Le inchieste condotte da Report sull’Autorità Garante dei dati personali hanno avuto l’effetto sperato di spostare l’attenzione dalle violazioni commesse da Report, e sanzionate dal Garante, a quelle presunte commesse da quest’ultimo, e ad ingenerare la convinzione che, se un’autorità sbaglia in un caso, c’è da attendersi che sbagli in un altro.
Questo atteggiamento, che è ovviamente strumentale, manifesta un problema ben più grave.
L’Autorità garante dei dati personali ha inflitto alla Rai una sanzione, dopo che Report aveva reso di pubblico dominio le conversazioni private tra l’ex ministro Sangiuliano e la moglie.
La decisione del garante può essere letta e compresa da chiunque: è pubblicata sul sito di quella Autority. E, tuttavia, dubito che chi si affanna oggi a biasimare la condotta dei commissari, l’abbia veramente letta. E dubito che sia interessato a farlo, come fosse questione irrilevante.

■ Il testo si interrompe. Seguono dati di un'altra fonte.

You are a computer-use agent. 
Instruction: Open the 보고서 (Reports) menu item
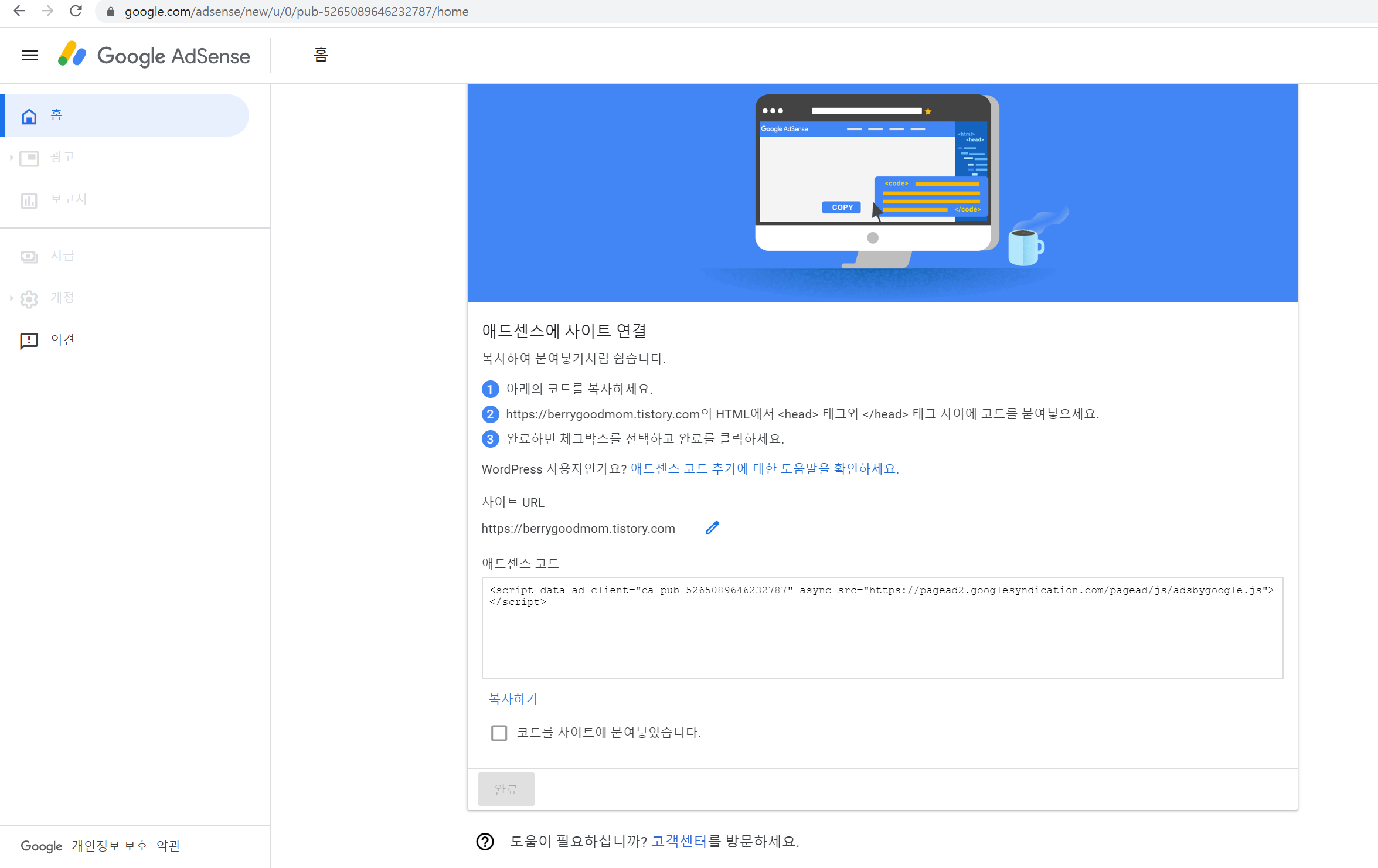pyautogui.click(x=68, y=199)
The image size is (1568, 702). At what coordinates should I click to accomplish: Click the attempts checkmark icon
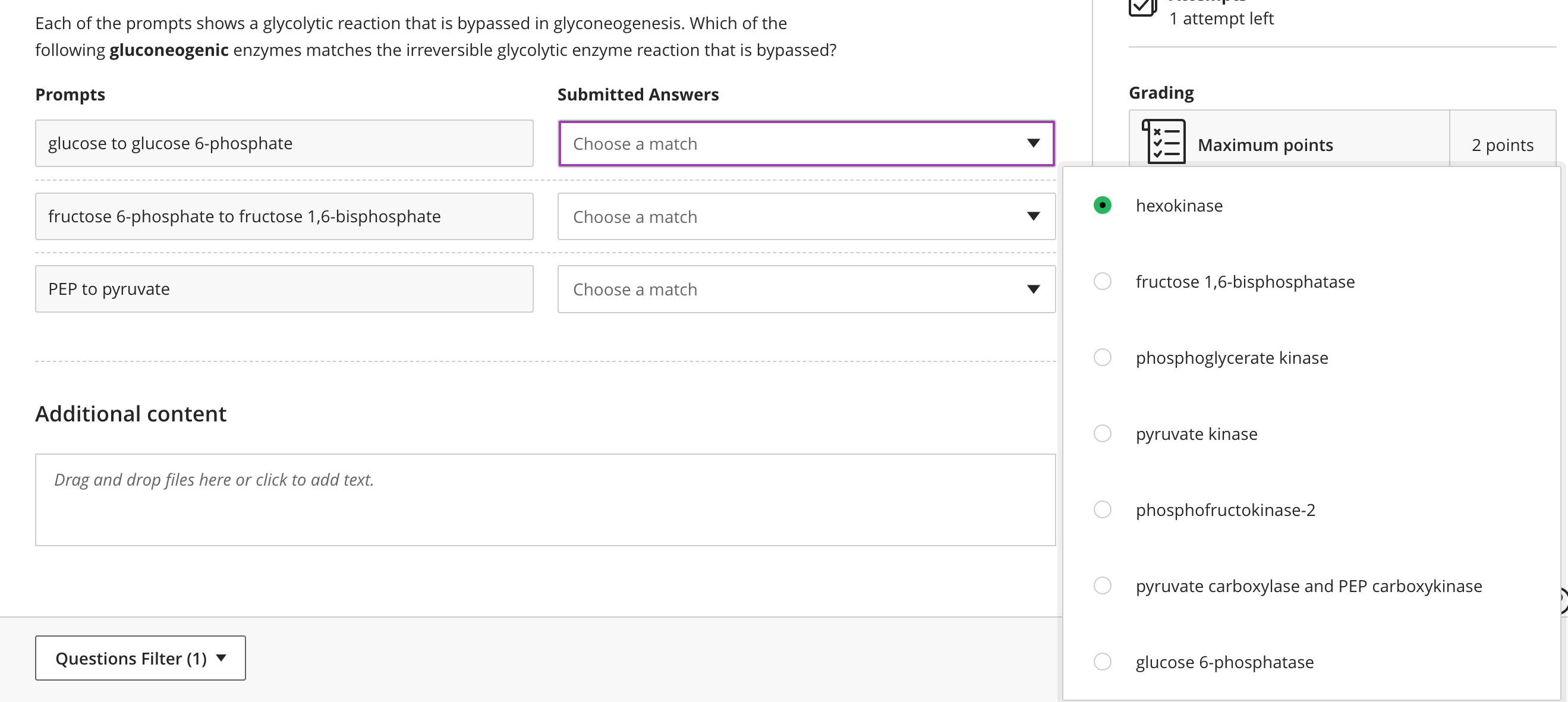tap(1142, 7)
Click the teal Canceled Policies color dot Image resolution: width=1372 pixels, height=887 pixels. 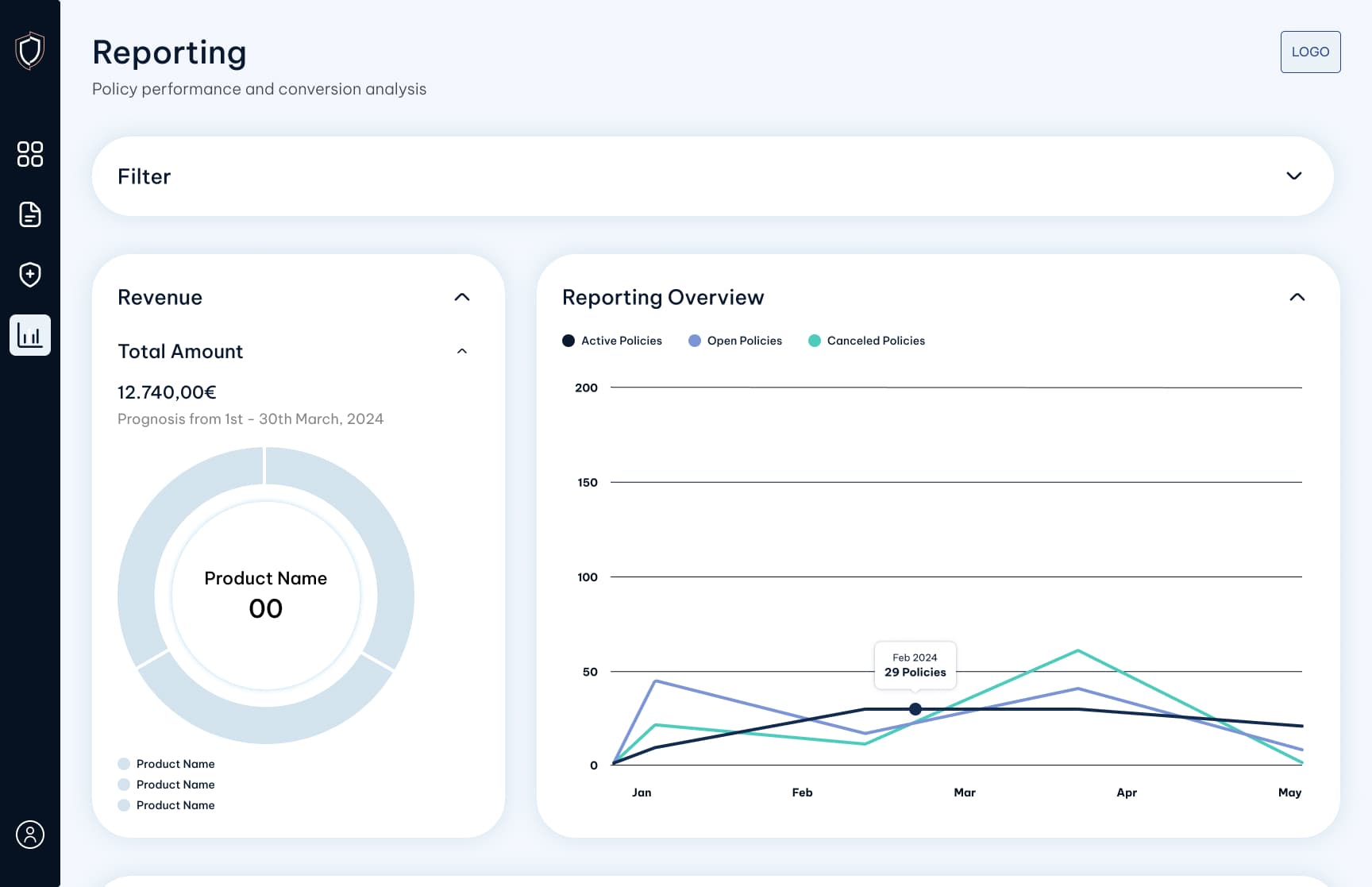814,340
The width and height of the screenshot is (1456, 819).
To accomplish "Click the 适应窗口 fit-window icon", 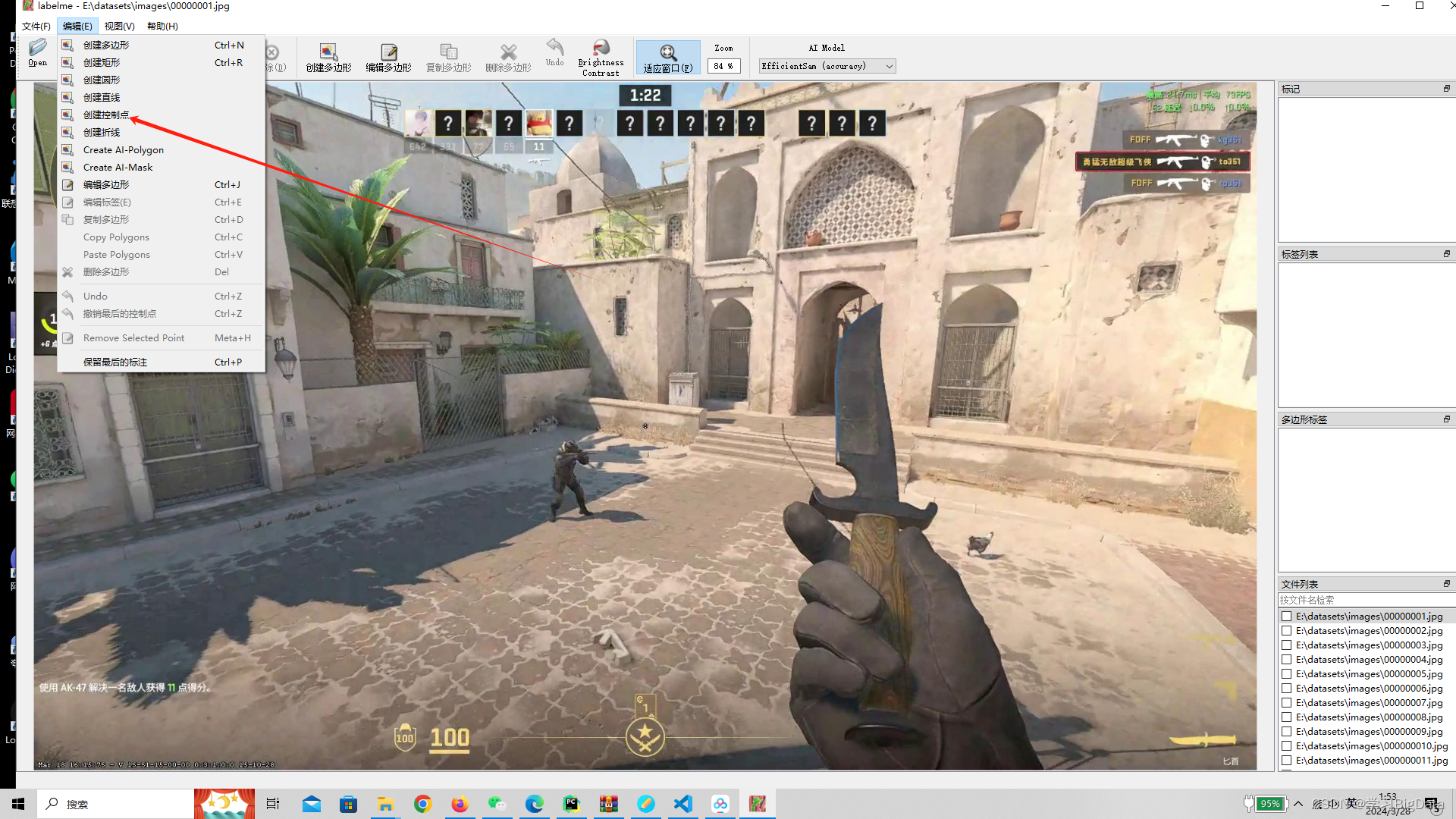I will click(667, 57).
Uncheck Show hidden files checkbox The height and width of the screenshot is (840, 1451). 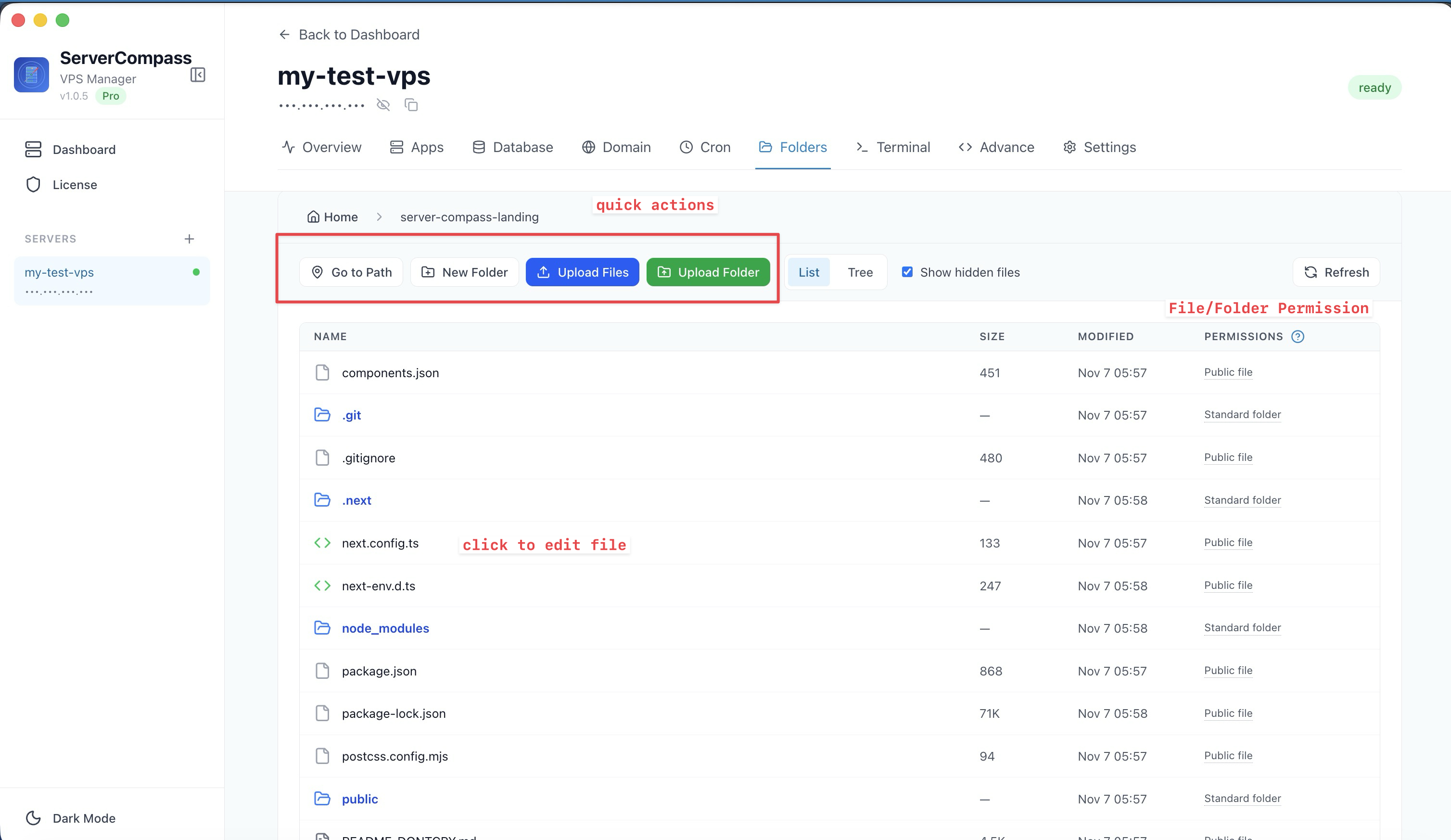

Eppure, se lo facesse, dovrebbe dare atto che è una decisione motivata con appropriati argomenti e, per quanto mi riguarda, anche fondata: non era essenziale alla informazione coinvolgere non solo e non tanto la vita privata del soggetto pubblico, l’ex ministro, ma soprattutto quella della moglie, che era del tutto estranea alle vicende del marito: dunque una sanzione basata su una corretta interpretazione della legge.
E del resto, non mi pare che tra coloro che oggi chiedono addirittura le dimissioni dei membri della Autorità ve ne siano di quelli che hanno smentito, con argomenti, le ragioni di quella sanzione.
Sarebbe normale che, subìta una sanzione, la si contesti nel merito e la si dimostri errata.
Invece, la reazione di Report è stata diversa: fare le pulci alla vita privata dei commissari, e cercare prove della loro parzialità in altri casi già decisi.
È come se l’imputato condannato da una corte, o la parte che si vede dare torto, anziché smontare il ragionamento dei giudici, si mettesse alla ricerca di loro vizi privati, o portasse ad esempio altri casi in cui quei giudici avrebbero peccato di disonestà intellettuale.
Ognuno vede come, in tal modo, si invertano i ruoli e si faccia strumento di propaganda delle procedure che regolano l’accertamento dei fatti.
Che direste se, anziché contestare una multa, si mettesse alla berlina il vigile per le sue abitudini private o si facesse sospetto di precedenti verbali per screditarlo? Sarebbe doveroso obiettare che anziché difendersi, il multato, come è suo diritto, tenta le vie traverse e neanche quelle più oneste.
Ma supponiamo anche che si rimanga nei limiti del moralmente e del deontologicamente lecito nel fare berlina dei propri accusatori anziché dimostrare che essi hanno torto, sarebbe comunque questa una prova delle proprie ragioni?
Se anche si dimostrasse che i commissari dell’Autority hanno vizi privati, o in altri casi, come quello sbandierato da Report, hanno deciso in modo discutibile, sarebbe questa la prova che lo hanno fatto anche nei riguardi di Report? E perché?
Mi pare evidente che si tratta di semplici illazioni, il cui vero scopo è di screditare la sanzione screditando chi l’ha emessa.
Ora, questo modo di fare non soltanto alimenta visioni dei fatti in cui si prescinde dalla oggettività, ma soprattutto, sostituisce ai tramandati criteri di ragionamento e di inferenza, procedure di dibattito pubblico basate sulle allusioni, sulla inversione del metodo di critica pubblica: scredita gli atti screditando i soggetti.
Eppure, era evangelico il motto “fate quel che dicono, non fate quel che fanno”.